◆ **Tâche à réaliser**
Recopiez mot pour mot le passage de l'extrait sur les DVD de Magma, en commençant à « Seventh Records a » et en terminant à « d’un groupe atypique. ».

Seventh Records a entrepris une mise en ordre filmée du répertoire de Magma avec la publication d’une série de DVD enregistrés au Triton (Les Lilas, 93). Tout a commencé en 2005 par quatre semaines consécutives de concerts, chacune consacrée à une partie du répertoire historique composé entre 1970 et 1975 et ouverte à ses figures historiques (Klaus Blasquiz, Jannick Top, Benoît Widemann…). Quatre DVD Mythes et Légendes ont ainsi vu le jour entre 2006 et 2008. Un cinquième volet incluant des compositions plus récentes, enregistrées dans la même salle en 2011, est venu compléter cette série récapitulative en 2013. Ainsi était recomposé de façon homogène un panorama musical en images, reflet de toute l’histoire d’un groupe atypique.

◆ **Extraits du jeu**
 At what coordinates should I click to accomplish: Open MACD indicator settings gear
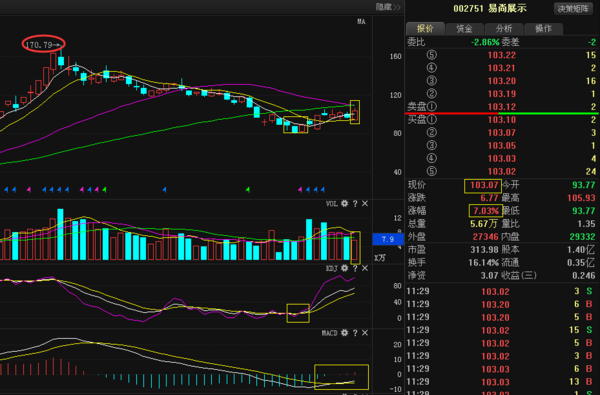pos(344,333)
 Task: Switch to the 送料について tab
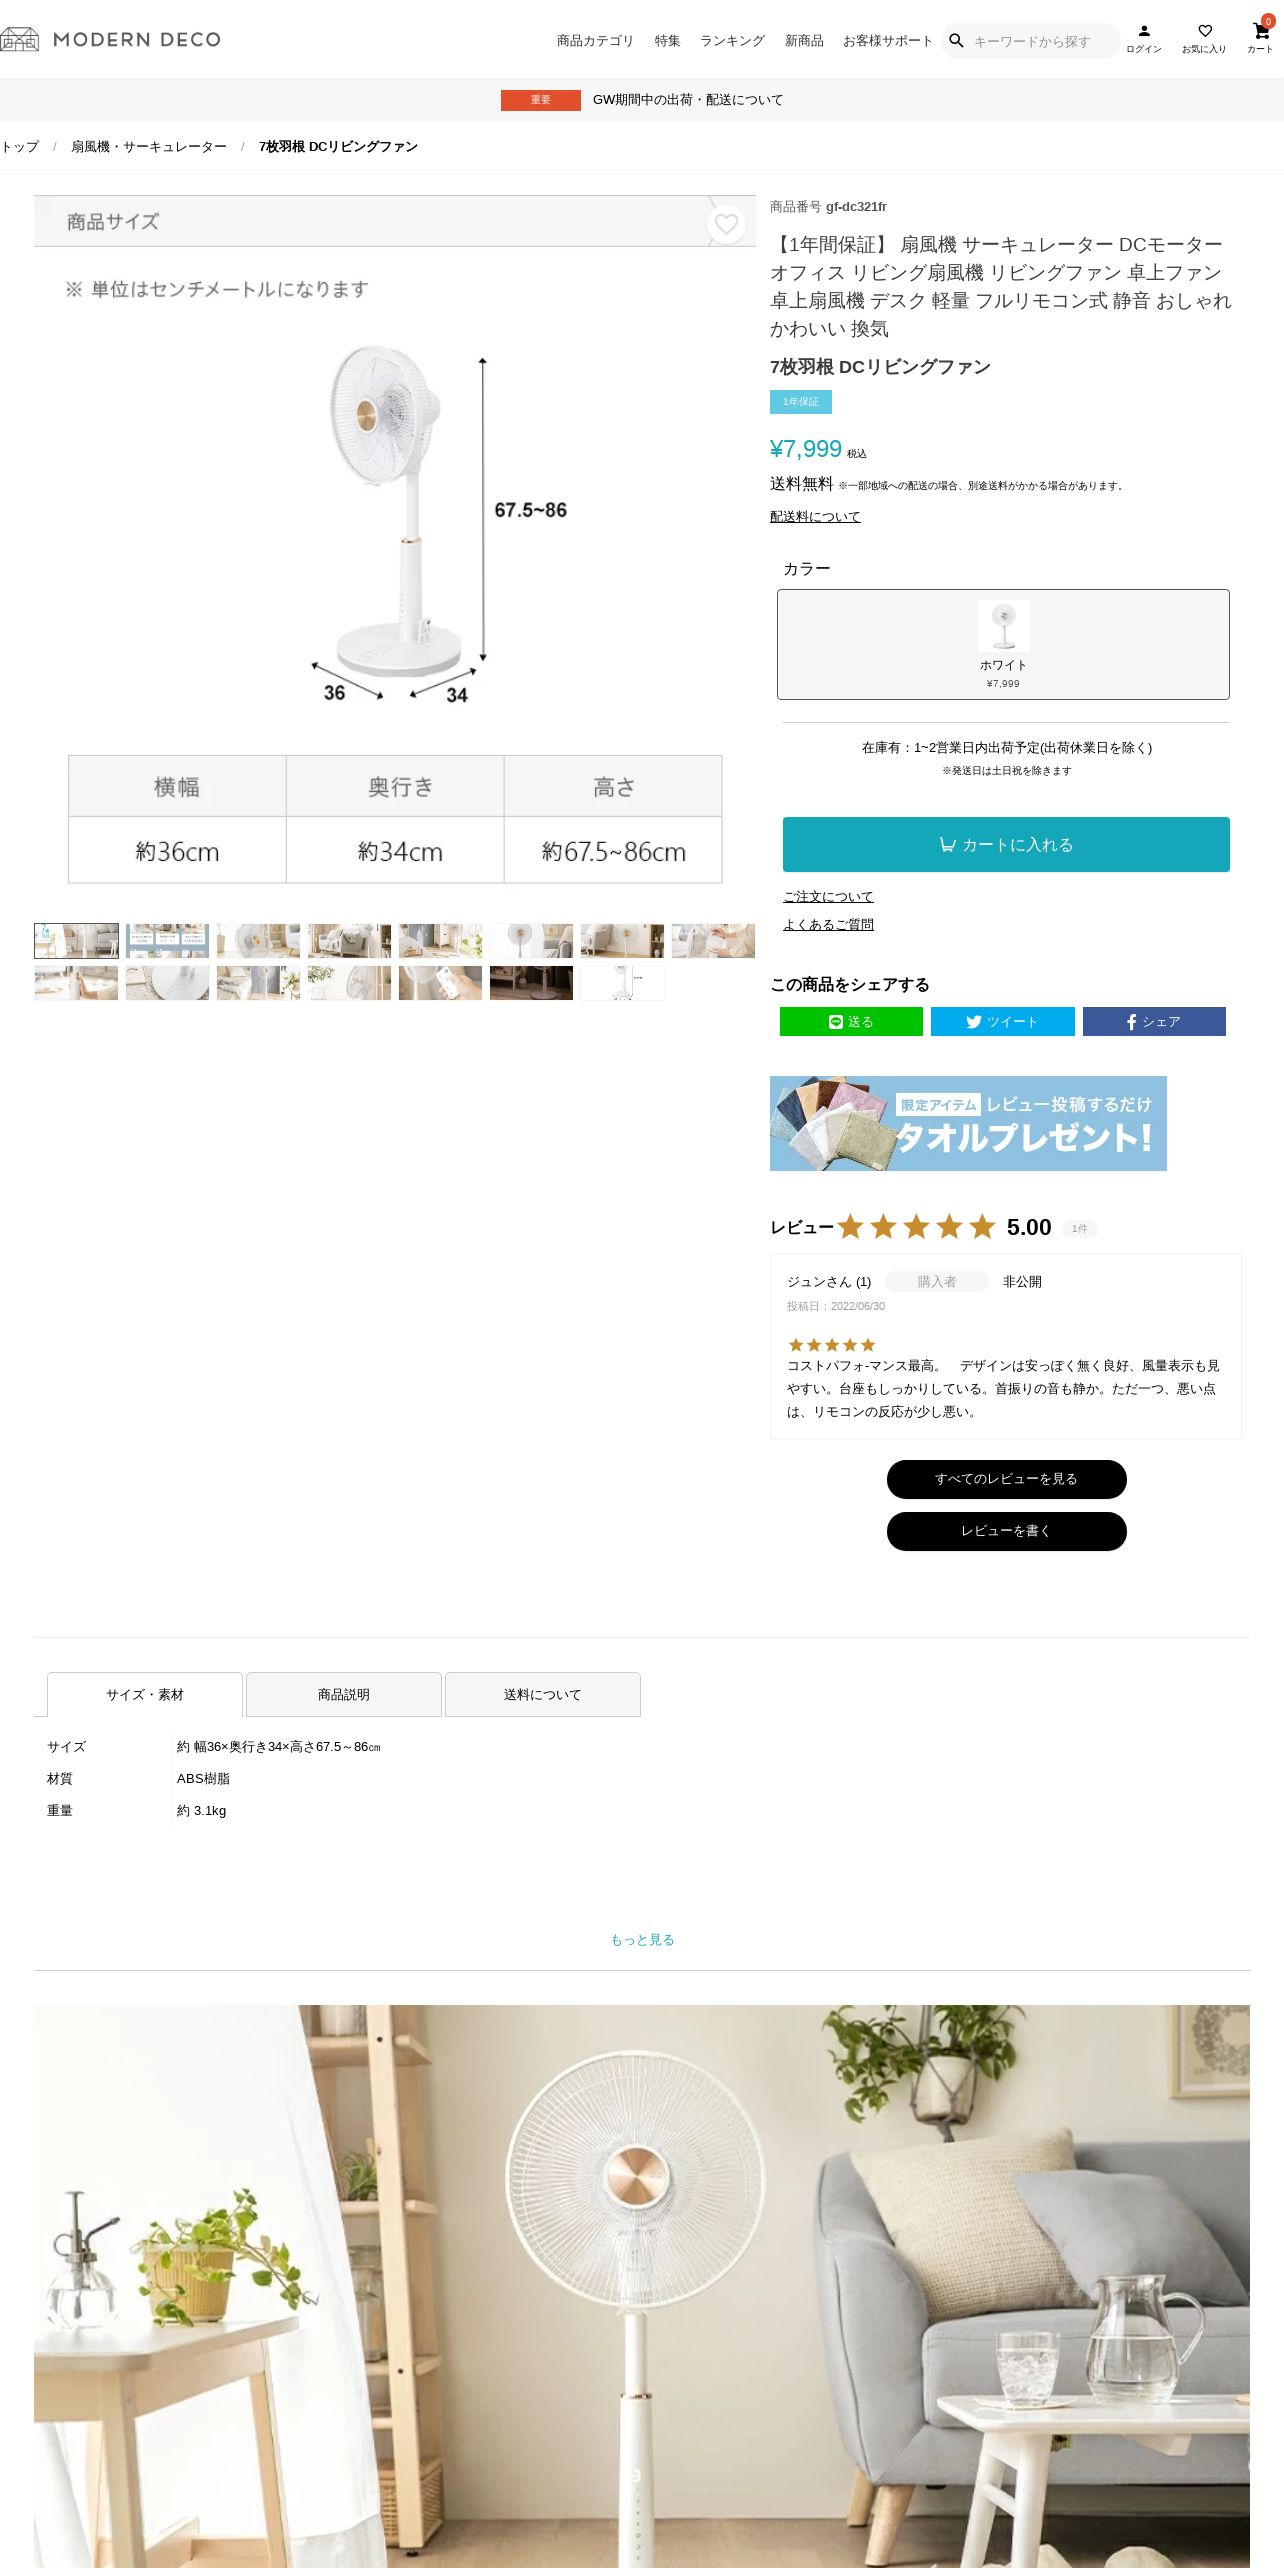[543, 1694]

--

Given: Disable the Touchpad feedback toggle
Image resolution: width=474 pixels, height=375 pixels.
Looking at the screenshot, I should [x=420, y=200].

--

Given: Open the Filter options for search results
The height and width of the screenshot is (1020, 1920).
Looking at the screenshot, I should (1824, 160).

◆ **Résultat attendu**
Seventh Records a entrepris une mise en ordre filmée du répertoire de Magma avec la publication d’une série de DVD enregistrés au Triton (Les Lilas, 93). Tout a commencé en 2005 par quatre semaines consécutives de concerts, chacune consacrée à une partie du répertoire historique composé entre 1970 et 1975 et ouverte à ses figures historiques (Klaus Blasquiz, Jannick Top, Benoît Widemann…). Quatre DVD Mythes et Légendes ont ainsi vu le jour entre 2006 et 2008. Un cinquième volet incluant des compositions plus récentes, enregistrées dans la même salle en 2011, est venu compléter cette série récapitulative en 2013. Ainsi était recomposé de façon homogène un panorama musical en images, reflet de toute l’histoire d’un groupe atypique.